EDITOR’S NOTE: This article first appeared in Baptist Press on Nov. 21 of this year.
ALPHARETTA, Ga. (BP) — In January, Southern Baptists are again being called to a time of prayer and spiritual awakening. The Southern Baptist Convention Call to Prayer is an opportunity to focus on praying missionally.
“I can’t think of a better way for our churches to start the New Year than to be in prayer for our families, our churches, our new church plants and our efforts to reach the unreached people groups of the world,” said Kevin Ezell, president of the North American Mission Board.
“NAMB is pleased to have the privilege to coordinate this effort this year. We want to make it easy for every Southern Baptist pastor to lead his congregation in focused prayer,” Ezell said. “I can’t think of anything more essential in our efforts to reach North America and the world.”
NAMB will provide resources to assist churches in participating in the prayer emphasis.
“We are encouraging Southern Baptists to begin the New Year praying for spiritual awakening that will penetrate lostness,” said Al Gilbert, executive director of NAMB’s Love Loud ministry. “Continuing in the spirit of what happened at the SBC in Phoenix, NAMB and the IMB are working together to provide specific ways for people to pray for our communities, our nation and our world.
“We are providing tools for pastors to use anytime in January. These tools will assist church leaders in calling their people to prayer,” Gilbert said.
State convention prayer leaders will assist churches in their states to implement Call to Prayer strategies. Roger Byrd with the California Southern Baptist Convention is one of those prayer advocates.
“Our desire is to see our people, our churches praying for God’s movement among us,” Byrd said. “The most important thing as an outcome from the SBC Call to Prayer is that our churches will pray together in unity of spirit. We desire people to pray that God’s Holy Spirit will be working among us, … leading us to reach our communities for Christ.”
Suggestions for the Call to Prayer include five areas of emphasis:
— My Family and Friends. Select a friend or family member and pray that they would come to faith in Christ.
— My Church. Select a church staff member, volunteer or ministry, and pray for them in their efforts to penetrate lostness.
— My Nation. Select a Send North America city and pray for the church planting efforts in that area (www.namb.net/cities).
— My World. Select an unreached people group and pray that the Gospel would be advanced among these people (www.imb.org/prayerthreads).
— My Southern Baptist Convention. Selected a national, state or local leader and pray for guidance in leading the Southern Baptist Convention.

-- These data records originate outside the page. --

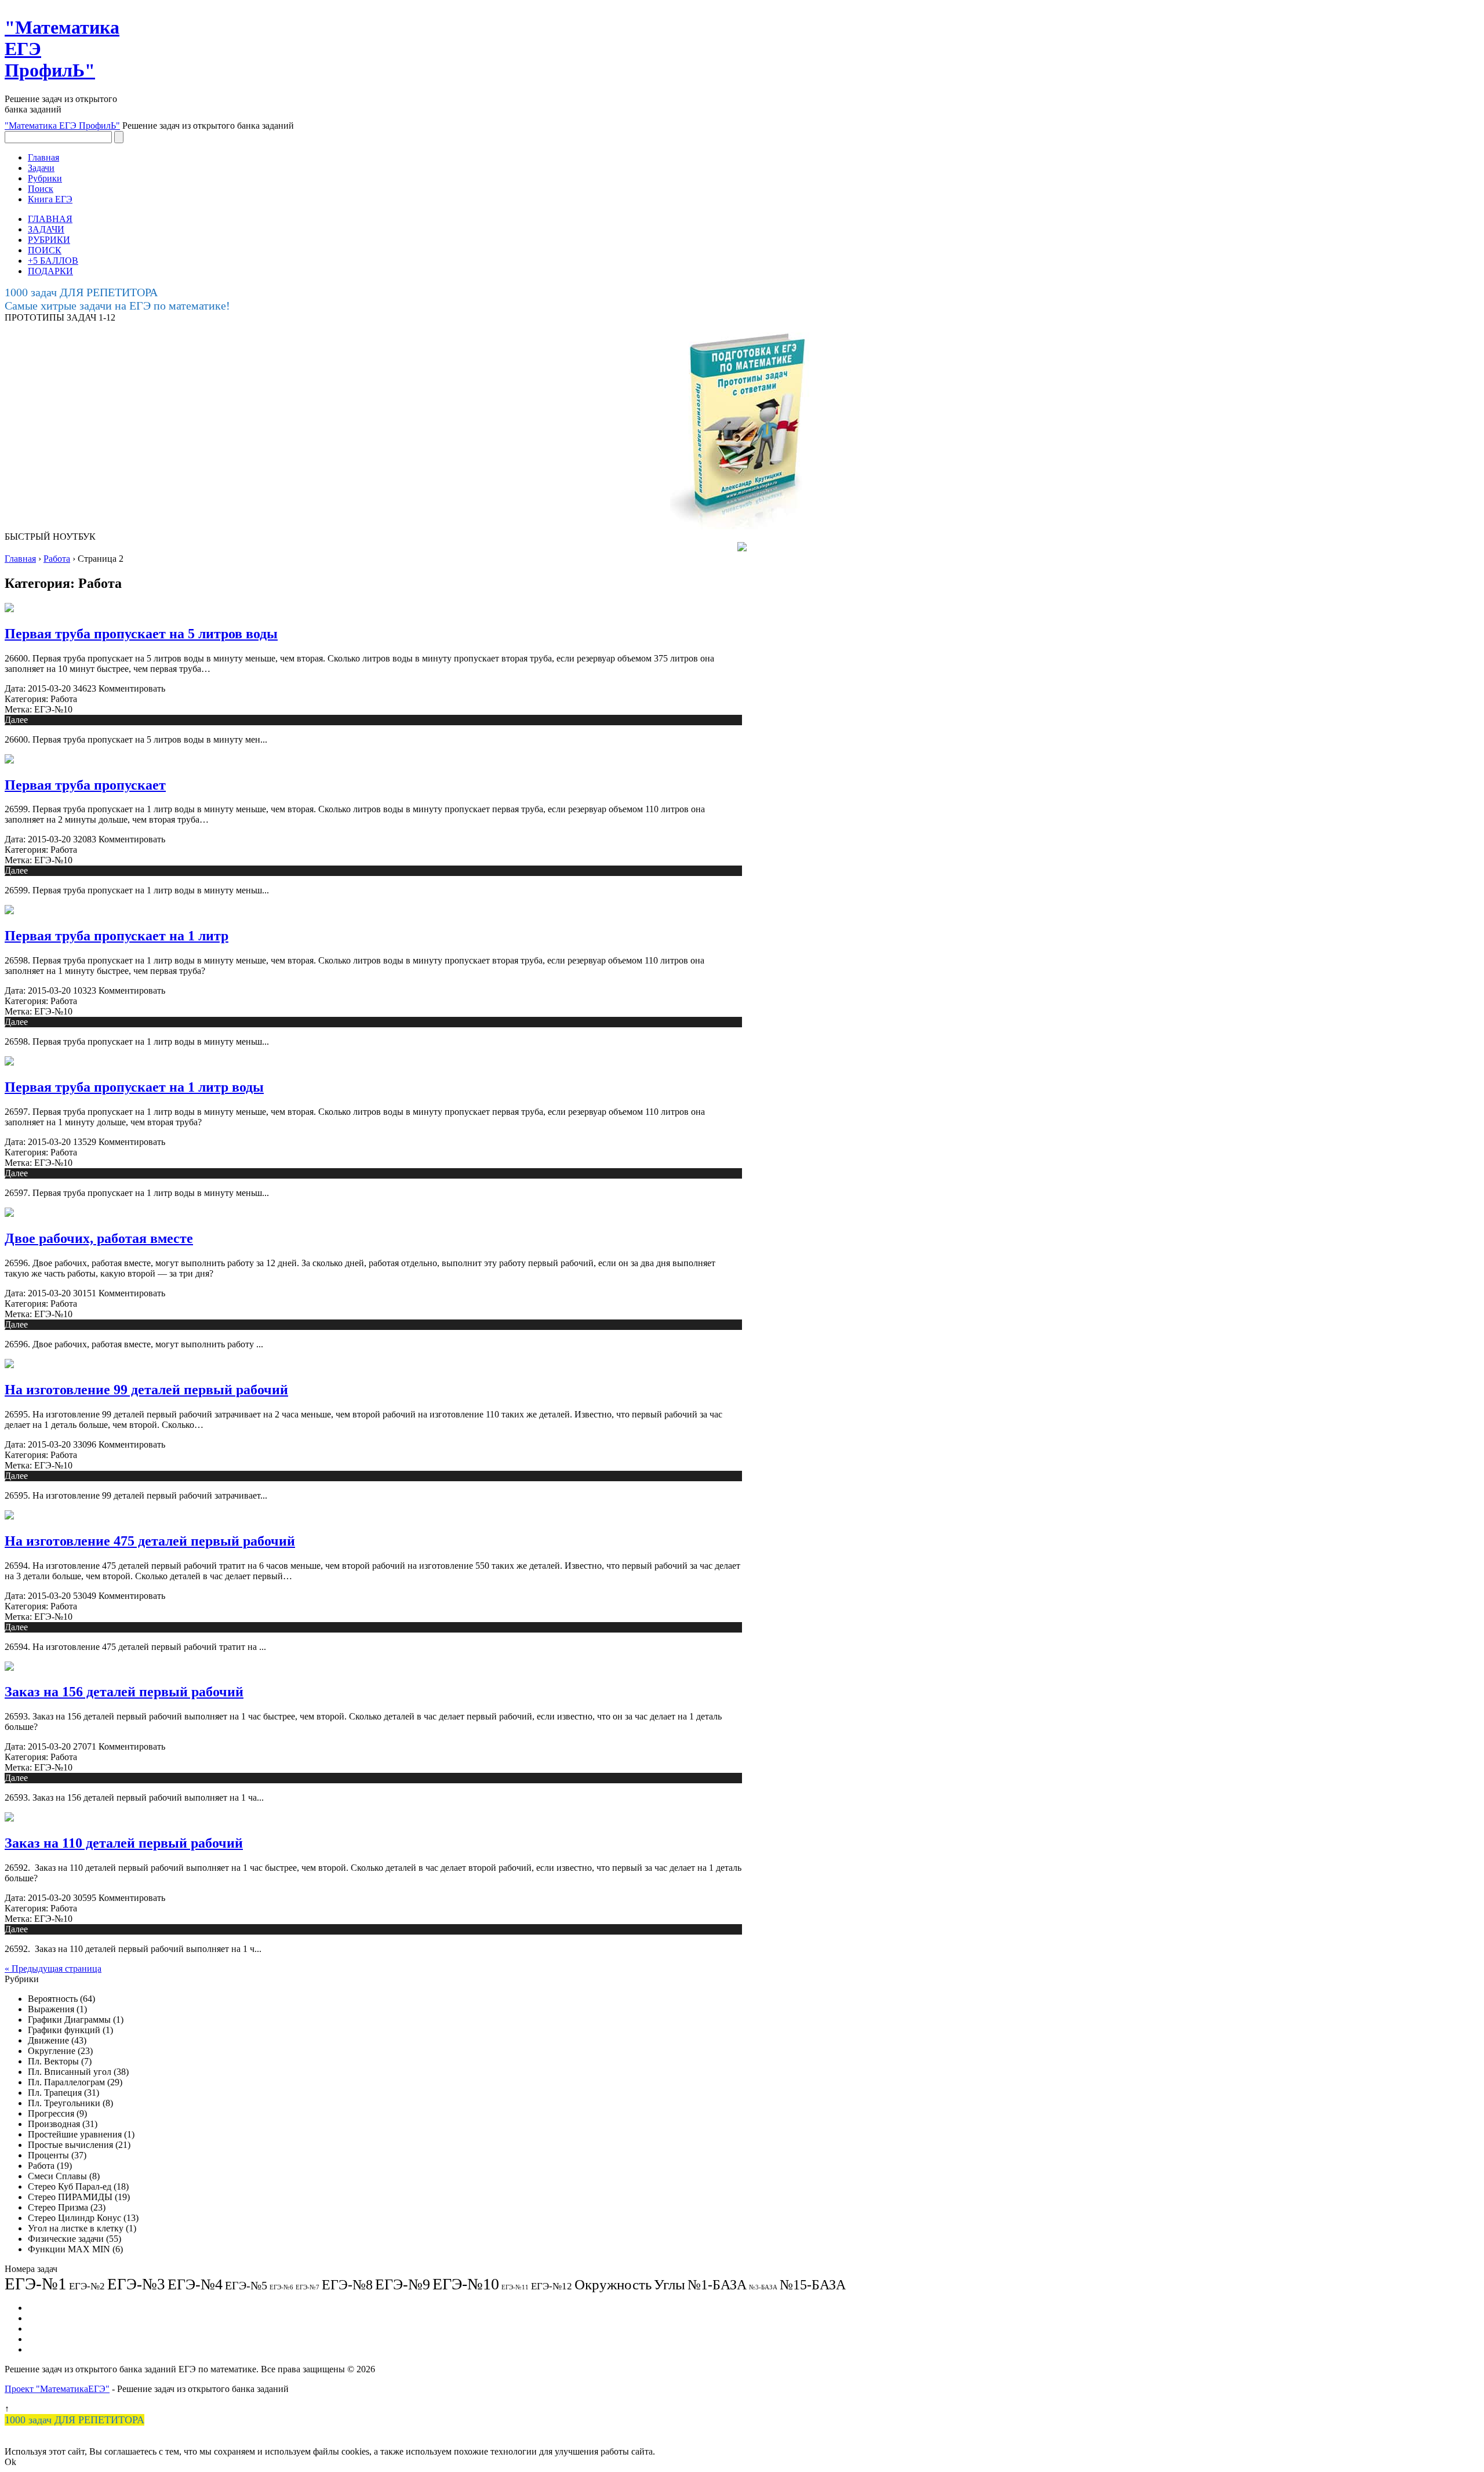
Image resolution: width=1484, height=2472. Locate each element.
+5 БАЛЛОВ (53, 261)
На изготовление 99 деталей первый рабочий (146, 1389)
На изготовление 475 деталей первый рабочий (150, 1540)
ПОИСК (44, 250)
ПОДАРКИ (50, 271)
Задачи (41, 168)
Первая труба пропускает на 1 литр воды (134, 1087)
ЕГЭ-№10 (53, 709)
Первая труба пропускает (85, 785)
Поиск (40, 189)
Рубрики (45, 178)
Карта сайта (51, 2328)
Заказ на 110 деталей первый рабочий (124, 1843)
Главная (43, 157)
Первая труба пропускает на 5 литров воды (141, 633)
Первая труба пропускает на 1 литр (116, 935)
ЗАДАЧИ (46, 229)
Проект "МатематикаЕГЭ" (57, 2389)
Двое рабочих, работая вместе (99, 1238)
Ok (10, 2462)
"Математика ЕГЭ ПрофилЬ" (62, 125)
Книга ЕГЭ (50, 199)
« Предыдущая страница (53, 1968)
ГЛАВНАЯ (50, 219)
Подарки (45, 2339)
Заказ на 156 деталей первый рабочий (124, 1691)
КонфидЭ (47, 2349)
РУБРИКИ (49, 240)
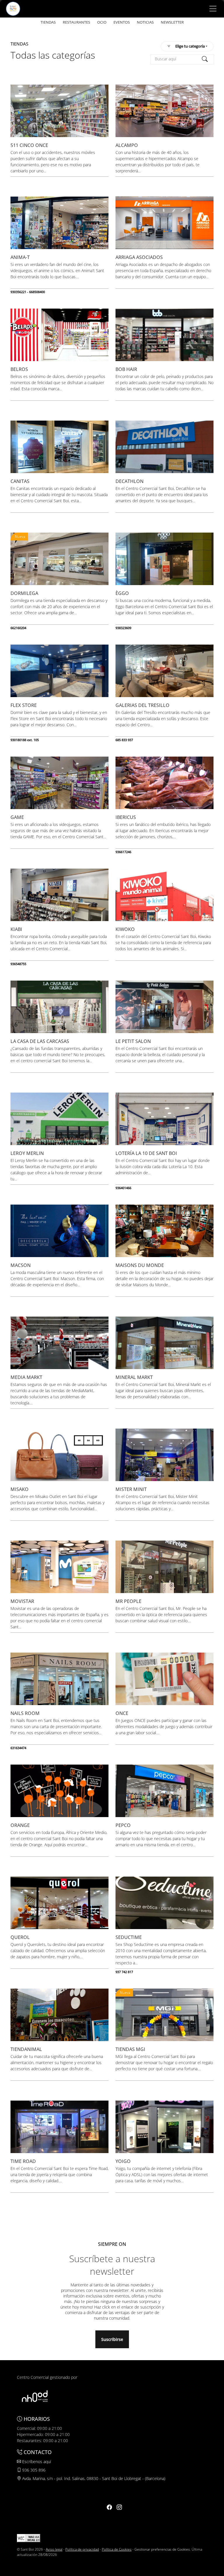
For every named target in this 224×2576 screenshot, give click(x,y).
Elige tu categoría (190, 46)
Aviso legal (54, 2549)
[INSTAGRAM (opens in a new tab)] (119, 2507)
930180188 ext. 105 (24, 740)
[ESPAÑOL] (13, 8)
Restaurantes (76, 22)
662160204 (18, 628)
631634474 (18, 1748)
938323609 (123, 628)
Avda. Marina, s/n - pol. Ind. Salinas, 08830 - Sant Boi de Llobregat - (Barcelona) (93, 2478)
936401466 (123, 1188)
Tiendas (48, 22)
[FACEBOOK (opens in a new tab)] (109, 2507)
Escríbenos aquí (36, 2461)
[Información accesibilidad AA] (28, 2537)
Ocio (101, 22)
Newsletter (172, 22)
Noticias (145, 22)
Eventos (121, 22)
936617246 (123, 852)
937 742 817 (124, 1972)
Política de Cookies (117, 2549)
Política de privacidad (82, 2549)
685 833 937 (124, 740)
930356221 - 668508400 (27, 292)
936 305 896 (33, 2470)
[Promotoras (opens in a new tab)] (35, 2396)
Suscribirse (112, 2339)
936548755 (18, 964)
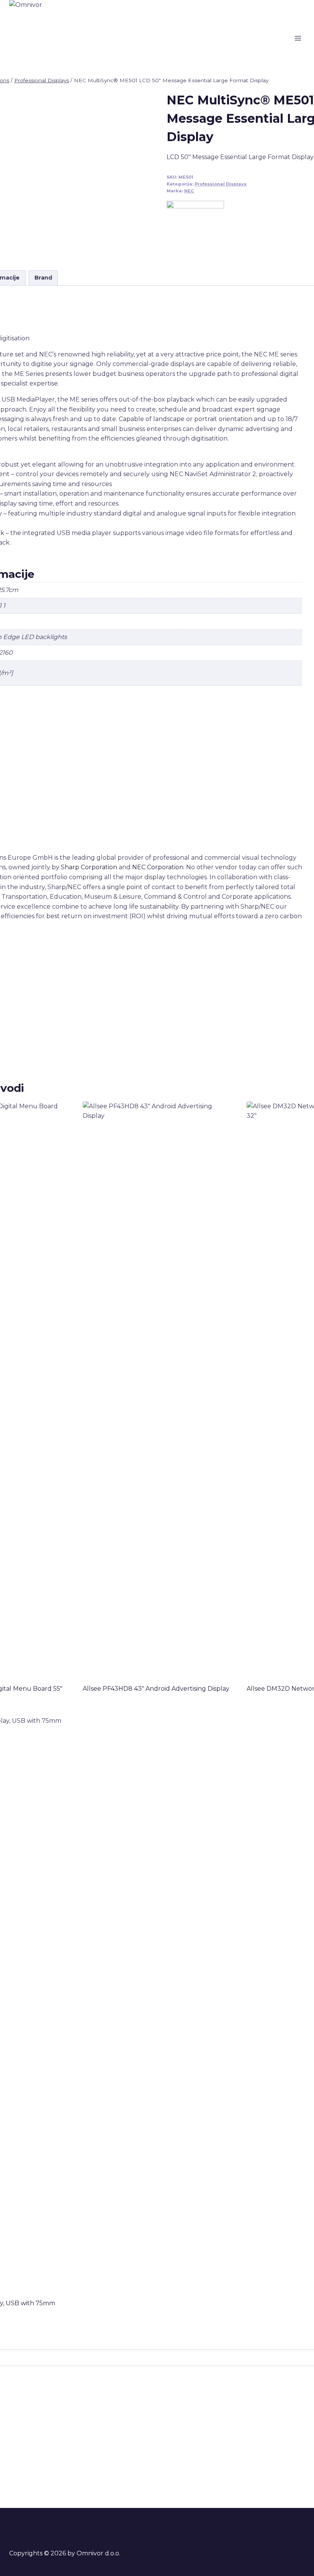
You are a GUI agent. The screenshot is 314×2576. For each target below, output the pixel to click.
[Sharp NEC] (195, 229)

Byrd, along with most SBC prayer leaders, is a member of PrayerLink, the SBC fellowship of prayer advocates. The group’s members include representatives from all SBC entities, each SBC state convention and association, the Canadian National Baptist Convention and other prayer ministries.
Claude King, PrayerLink representative for LifeWay Christian Resources, said, “Throughout North America, leaders, denominations and ministries are calling for days and seasons of prayer and fasting for nearly every conceivable prayer target. We probably have more people praying than ever in history, and our culture seems to be growing darker and more ungodly than ever.
“As we seek to mobilize people to pray to penetrate the lostness in our families, with friends, in cities, our nation and the world, let’s keep in mind the wonderful promise from James 5:16 that the intense prayers of righteous people are powerful and effective,” King said.
“Let’s help each other prepare ourselves to be right with God and one another so when we pray we pray with penetrating power.”